O uso de animais em pesquisas e testes científicos no Brasil

Enviada em 08/10/2021

Diante do ocorrido com os cães beagle, a sociedade brasileira dividiu opiniões a respeito do uso de animais em pesquisas e testes científicos no país, e, entre as diversas questões, a que tem mais relevância é se existem outros métodos para desenvolver produtos sem que animais sejam usados como cobaias.

O uso de animais em pesquisas científicas revolucionou a ciência no século XX. Desde então, cientistas já conseguiram desenvolver tratamentos e curas para diversas doenças através de testes feitos em animais. Segundo a revista americana TIMES, cerca de 75% das doenças epidêmicas que assolaram a humanidades estão controladas graças a esse método.

Entretanto, muitas marcas de cosméticos optaram por se posicionar contra os testes em animais. Logo, isso significa que há uma grande variedade de produtos disponíveis para compra (e uso) sem culpa. Algumas organizações de proteção animal, como a (Peta) People for the Ethical Treatment of Animals , defendem que técnicas alternativas são mais eficientes e baratas do que os testes em animais. Tal como, análise computadorizada, testes em pele produzida em laboratório e testes de contato em seres humanos são alguns dos métodos utilizados em países onde a legislação proíbe o uso dos animais em testes de cosméticos.

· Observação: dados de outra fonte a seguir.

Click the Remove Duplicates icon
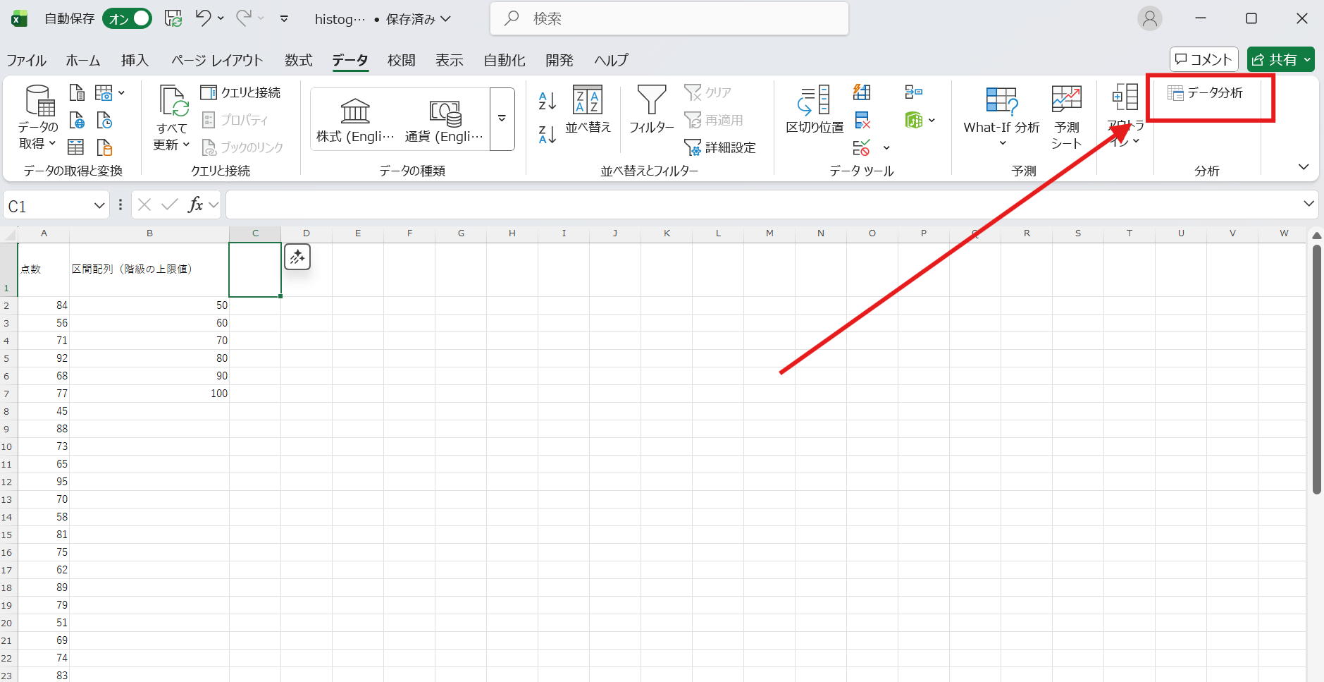Screen dimensions: 1324x682 pyautogui.click(x=862, y=120)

Vemos que a ultilização de animais para testes não é necessário em todos os meios. Portanto, é imprescindível que o Governo Federal restrinja, por meio de uma legislação aplicável e eficaz, a utilização de animais apenas em situações nas quais é estritamente necessária e insubstituível, de maneira a atender parcialmente ao desejo da sociedade brasileira. Ademais, é importante que  o Ministério da Ciência, Tecnologia, Inovações e Comunicações fiscalize regularmente os laboratórios nos quais a prática discutida é indispensável, de forma a garantir o mínimo sofrimento das cobaias durante os processos.